#### Data entries
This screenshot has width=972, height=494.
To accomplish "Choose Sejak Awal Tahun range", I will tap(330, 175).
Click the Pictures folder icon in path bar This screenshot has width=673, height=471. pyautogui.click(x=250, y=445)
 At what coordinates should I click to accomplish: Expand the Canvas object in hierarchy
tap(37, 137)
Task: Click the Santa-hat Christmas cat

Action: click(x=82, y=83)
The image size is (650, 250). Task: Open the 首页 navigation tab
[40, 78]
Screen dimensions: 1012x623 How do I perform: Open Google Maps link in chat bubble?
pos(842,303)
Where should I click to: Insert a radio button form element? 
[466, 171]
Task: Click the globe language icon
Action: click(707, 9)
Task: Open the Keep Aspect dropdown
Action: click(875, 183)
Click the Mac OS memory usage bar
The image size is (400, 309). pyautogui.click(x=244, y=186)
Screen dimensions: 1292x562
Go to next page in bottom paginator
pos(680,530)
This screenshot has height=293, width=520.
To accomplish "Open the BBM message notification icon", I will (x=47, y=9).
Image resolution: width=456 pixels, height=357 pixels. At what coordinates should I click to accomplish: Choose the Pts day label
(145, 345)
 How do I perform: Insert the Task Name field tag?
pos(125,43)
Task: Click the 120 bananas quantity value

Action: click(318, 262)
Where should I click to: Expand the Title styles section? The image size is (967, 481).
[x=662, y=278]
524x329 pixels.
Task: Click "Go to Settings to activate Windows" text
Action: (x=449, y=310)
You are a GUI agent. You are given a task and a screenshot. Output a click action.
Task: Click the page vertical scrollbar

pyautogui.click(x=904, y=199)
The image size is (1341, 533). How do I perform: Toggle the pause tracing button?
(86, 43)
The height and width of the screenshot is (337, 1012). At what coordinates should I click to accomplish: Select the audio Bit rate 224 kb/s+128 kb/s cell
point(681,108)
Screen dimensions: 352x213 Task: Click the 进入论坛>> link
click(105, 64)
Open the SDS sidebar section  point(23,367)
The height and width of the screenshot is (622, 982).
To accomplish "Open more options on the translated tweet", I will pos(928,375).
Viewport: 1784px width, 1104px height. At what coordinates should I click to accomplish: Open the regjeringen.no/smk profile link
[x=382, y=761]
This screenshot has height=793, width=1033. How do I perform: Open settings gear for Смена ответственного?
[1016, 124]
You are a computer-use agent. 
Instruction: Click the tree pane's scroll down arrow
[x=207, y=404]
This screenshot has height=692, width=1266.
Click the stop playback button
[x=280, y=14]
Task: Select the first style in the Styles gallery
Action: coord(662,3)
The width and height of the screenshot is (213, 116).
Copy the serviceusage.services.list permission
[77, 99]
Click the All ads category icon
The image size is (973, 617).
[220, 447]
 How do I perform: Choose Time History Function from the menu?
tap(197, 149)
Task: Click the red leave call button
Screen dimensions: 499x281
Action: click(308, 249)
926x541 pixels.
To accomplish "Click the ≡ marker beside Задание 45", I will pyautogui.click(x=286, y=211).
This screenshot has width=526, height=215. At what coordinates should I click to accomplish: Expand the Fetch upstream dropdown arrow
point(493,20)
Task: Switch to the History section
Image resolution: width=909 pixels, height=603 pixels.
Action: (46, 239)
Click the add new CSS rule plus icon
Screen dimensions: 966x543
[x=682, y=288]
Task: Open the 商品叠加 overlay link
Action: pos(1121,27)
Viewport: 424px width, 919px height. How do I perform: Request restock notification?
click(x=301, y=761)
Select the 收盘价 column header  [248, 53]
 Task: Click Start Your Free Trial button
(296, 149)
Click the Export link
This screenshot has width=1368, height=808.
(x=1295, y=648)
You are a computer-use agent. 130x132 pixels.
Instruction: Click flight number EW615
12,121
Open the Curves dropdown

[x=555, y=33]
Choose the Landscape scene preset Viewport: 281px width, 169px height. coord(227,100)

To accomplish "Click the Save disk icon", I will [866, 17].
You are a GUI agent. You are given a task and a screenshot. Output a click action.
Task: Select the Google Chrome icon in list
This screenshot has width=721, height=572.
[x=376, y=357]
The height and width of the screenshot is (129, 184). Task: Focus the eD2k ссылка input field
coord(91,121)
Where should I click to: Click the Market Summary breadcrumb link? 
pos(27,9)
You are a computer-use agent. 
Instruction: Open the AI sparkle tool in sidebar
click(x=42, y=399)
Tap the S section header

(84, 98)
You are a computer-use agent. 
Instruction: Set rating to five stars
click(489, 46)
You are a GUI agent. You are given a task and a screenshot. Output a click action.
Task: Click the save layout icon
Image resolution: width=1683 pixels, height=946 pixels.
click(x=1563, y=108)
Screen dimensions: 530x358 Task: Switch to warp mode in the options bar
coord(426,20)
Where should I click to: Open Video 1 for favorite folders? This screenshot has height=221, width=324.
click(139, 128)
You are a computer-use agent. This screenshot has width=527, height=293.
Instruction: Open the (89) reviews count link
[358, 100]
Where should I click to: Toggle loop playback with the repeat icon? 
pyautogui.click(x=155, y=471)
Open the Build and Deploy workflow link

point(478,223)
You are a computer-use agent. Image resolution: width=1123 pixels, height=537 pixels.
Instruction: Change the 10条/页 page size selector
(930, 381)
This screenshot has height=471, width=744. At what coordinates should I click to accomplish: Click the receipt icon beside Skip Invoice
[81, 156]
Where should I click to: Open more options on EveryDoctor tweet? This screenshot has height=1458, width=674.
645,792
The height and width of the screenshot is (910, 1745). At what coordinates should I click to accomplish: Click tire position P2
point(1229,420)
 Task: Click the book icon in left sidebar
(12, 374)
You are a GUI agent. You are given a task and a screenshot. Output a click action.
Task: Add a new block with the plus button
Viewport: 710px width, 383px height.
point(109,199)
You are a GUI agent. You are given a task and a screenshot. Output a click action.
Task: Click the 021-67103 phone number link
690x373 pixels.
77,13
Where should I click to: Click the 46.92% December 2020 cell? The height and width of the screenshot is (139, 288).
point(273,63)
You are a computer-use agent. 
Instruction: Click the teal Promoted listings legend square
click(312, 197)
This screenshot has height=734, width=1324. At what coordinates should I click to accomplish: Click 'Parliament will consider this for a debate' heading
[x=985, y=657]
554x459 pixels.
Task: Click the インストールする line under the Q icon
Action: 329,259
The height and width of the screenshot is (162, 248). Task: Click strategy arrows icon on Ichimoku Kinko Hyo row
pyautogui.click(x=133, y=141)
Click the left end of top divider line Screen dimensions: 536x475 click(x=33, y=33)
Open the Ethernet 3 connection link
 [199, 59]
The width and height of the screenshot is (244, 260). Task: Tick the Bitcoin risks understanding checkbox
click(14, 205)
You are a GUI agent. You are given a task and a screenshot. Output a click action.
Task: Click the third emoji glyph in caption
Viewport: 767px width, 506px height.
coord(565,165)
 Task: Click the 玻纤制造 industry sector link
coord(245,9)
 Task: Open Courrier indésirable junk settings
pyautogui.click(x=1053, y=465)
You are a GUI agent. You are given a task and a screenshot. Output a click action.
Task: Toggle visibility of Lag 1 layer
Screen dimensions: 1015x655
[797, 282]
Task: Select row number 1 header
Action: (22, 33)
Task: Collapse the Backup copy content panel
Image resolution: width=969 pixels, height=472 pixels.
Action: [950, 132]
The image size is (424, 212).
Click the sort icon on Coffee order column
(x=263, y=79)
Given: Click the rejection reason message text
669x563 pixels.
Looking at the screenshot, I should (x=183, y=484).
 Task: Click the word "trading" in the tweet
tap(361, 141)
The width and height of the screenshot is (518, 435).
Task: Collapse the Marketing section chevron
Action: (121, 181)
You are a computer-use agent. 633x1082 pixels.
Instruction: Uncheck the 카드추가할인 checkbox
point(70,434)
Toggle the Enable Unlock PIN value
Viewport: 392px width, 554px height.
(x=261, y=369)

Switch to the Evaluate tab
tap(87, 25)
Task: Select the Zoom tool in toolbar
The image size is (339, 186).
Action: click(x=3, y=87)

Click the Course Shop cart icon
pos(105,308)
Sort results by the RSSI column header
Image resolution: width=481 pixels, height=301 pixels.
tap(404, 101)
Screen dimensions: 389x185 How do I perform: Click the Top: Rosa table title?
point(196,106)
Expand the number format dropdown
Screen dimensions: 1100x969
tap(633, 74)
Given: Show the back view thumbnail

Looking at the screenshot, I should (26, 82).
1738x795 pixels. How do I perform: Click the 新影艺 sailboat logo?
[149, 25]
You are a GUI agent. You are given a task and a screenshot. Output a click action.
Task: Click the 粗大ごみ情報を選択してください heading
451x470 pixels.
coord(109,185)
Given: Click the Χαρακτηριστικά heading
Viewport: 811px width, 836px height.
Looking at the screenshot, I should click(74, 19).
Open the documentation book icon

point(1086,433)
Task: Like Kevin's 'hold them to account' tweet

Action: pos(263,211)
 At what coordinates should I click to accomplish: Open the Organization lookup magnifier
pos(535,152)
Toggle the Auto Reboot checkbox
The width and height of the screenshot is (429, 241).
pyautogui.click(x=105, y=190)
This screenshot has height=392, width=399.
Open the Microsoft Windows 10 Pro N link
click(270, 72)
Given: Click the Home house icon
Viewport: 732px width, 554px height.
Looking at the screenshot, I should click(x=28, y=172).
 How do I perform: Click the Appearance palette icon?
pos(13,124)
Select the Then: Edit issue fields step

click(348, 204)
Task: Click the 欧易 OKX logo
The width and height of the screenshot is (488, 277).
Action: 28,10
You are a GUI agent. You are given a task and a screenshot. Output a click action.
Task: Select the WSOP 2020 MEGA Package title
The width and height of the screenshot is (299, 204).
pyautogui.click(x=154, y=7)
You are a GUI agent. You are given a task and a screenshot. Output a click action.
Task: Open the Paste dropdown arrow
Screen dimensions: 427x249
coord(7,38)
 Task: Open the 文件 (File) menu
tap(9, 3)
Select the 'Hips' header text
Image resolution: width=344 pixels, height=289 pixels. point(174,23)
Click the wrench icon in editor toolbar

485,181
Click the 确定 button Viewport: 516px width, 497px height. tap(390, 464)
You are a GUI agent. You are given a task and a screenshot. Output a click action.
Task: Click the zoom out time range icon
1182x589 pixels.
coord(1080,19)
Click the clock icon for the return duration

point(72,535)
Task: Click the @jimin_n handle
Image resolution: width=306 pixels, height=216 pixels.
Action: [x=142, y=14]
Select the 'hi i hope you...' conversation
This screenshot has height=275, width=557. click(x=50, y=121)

#### Work task
Filter the entries above down to the lines containing the word "range".

#### Answer to this exercise
To accomplish "Choose Sejak Awal Tahun range", I will tap(330, 175).
Task: Click the zoom out time range icon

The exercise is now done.